Teknolojik gelişme ve sanayileşmeyle birlikte öncelikle kent merkezleri ve civarları, hızlı göçler ve plansız gelişmeler nedeniyle göçle gelen ailelerin barındığı gecekondu yerleşim yerlerine dönüşmüştür. Ardından yol, su, elektrik, telefon gibi kamusal altyapı hizmetleri kalitesiz de olsa sunulmuş; bu hizmetleri, okul, cami, sağlık ocağı gibi kamu hizmet binalarının yapımı izlemiştir. Daha sonraları aynı yerleşim yerlerinin köye veya belediye sınırları içinde resmen mahalleye ve ilerleyen yıllarda da benzer mahallelerden oluşan bağımsız belde belediyelerine dönüşümü izlenmiştir. Bu yerleşim yerlerinin bununla da kalmayarak kamuoyunda çok sık tartışılan İstanbul’da Sultanbeyli gibi neredeyse tamamı kaçak yapılardan oluşan ilçelere dönüşmeleri artık yadsınmayan gerçeklerdir. Her ne kadar bu süreç özellikle seçim dönemlerinde yapılan düzenlemelerle yasal hale getirilmek istense de, hiçbir zaman etik hale getirilemeyecektir.

Her bir kentsel dönüşüm alanı için özgün planlama, proje, örgütlenme, uygulama yöntemi ve finansal model önerebilmek ve hedeflenen kentsel dönüşümü gerçekleştirebilmek için kentsel dönüşüme konu edilen alanın parçası olduğu kent ve bölgeyle bütünlük içinde ele alınması gerekliliği vardır.

(30)

14 Yukarıda belirtilen düzensiz kentleşme olgusu ve kentsel dönüşüm projesi uygulanacak alanın, parçası olduğu kentin kimliğiyle bütünleşik olarak geliştirilmesinin gerekliliği bağlamında tez kapsamında şu sorulara cevap aranacak, çözüm önerileri sunulacaktır.
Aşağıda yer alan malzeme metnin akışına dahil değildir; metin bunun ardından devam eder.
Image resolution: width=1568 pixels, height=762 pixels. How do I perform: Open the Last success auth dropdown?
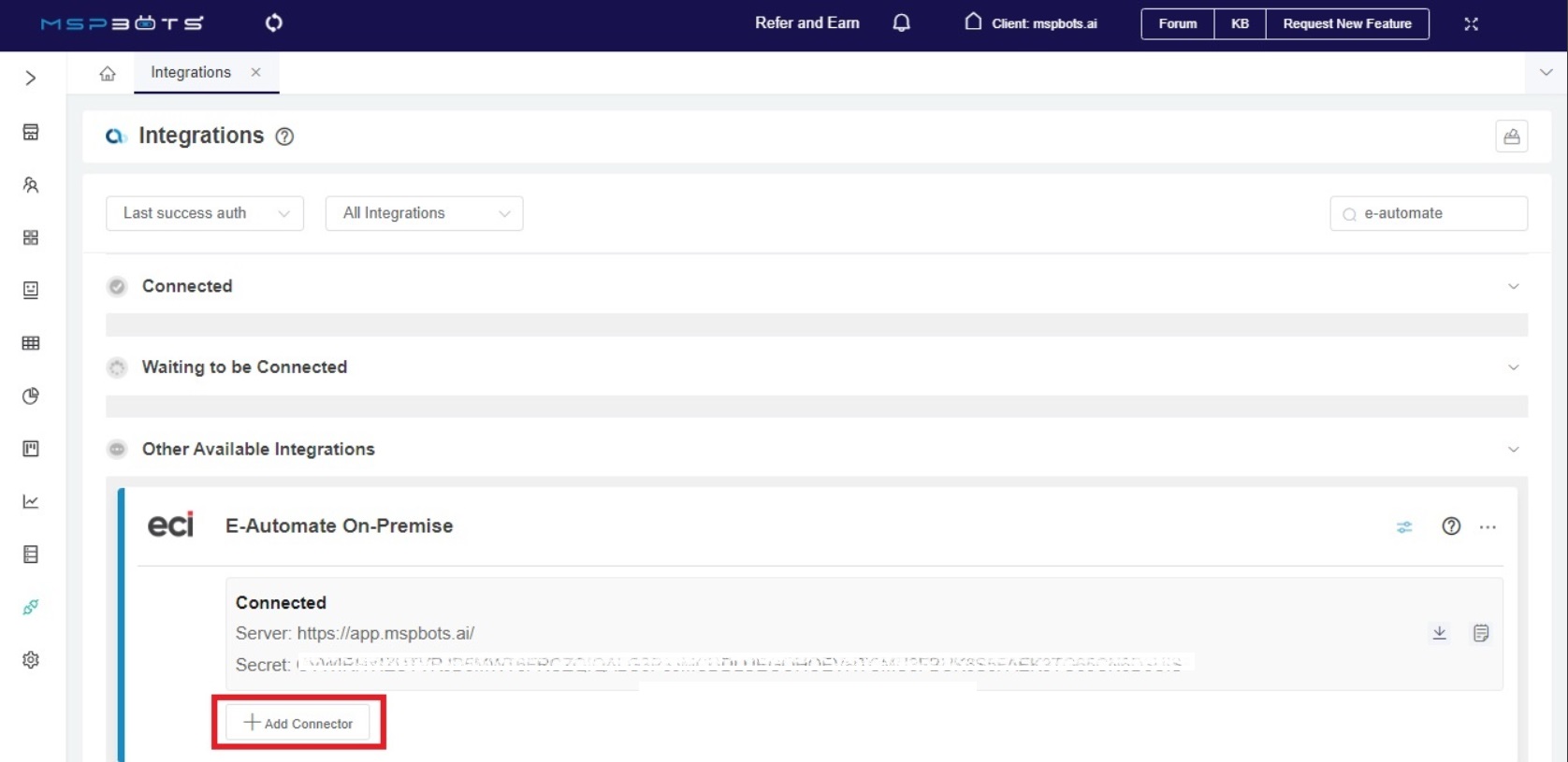[x=205, y=213]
(1) Kentsel dönüşüm projelerinin nedenleri, uygulamada karşılaşılan sorunlar, projelerin siyasal, sosyal, kültürel ve ekonomik sonuçları, ilgili semt, mahalle ve kentte veya bölgede yaşayan insanlar ve çevre üzerindeki olası etkileri nelerdir?

(2) Kentsel dönüşüm projelerinin amaç ve hedefleri, sosyal, ekonomik ve mekânsal sınırları, uygulama yöntemleri çevre etiği, kentli hakları, kentsel değerler, kent peyzajı, kent estetiği, kent imgesi dikkate alınarak değerlendirilmekte midir?

Proje hedefleri ne ölçüde gerçekleştirilmektedir?

(3) Kentsel dönüşüm projelerinin siyasal, yasal ve yönetsel dayanağını oluşturan mevzuat hükümlerinden kaynaklanan etik sorunlar var mıdır? Eğer varsa bu sorunların uygulamada topluma ve kentsel çevreye olası etkileri nelerdir?

Araştırmanın Hipotezleri

Kentsel dönüşüm projelerinde amaç; sadece kentin eskiyen kent dokularını sağlıklaştırmak, yenilemek ve kente yeniden kazandırmak değil, aynı zamanda kentin var olan trafik ve otopark sorununu çözüme kavuşturmak, yoksulluğu ve suç işleme potansiyelini ortadan kaldırmak ve sürdürülebilir konut, ticaret, kültür, turizm, spor ve sosyal donatı alanları oluşturmaktır. Ayrıca tarihi ve kültürel kentsel dokuyu koruyarak geleceğe taşımak amacıyla restore ederek, kullanarak yaşatmak ve

(31)

15 kentlerde olası afet risk ve zararlarını azaltmak hedeflenmektedir. Bu bağlamda tezin hipotezleri aşağıdaki gibi belirlenmiştir.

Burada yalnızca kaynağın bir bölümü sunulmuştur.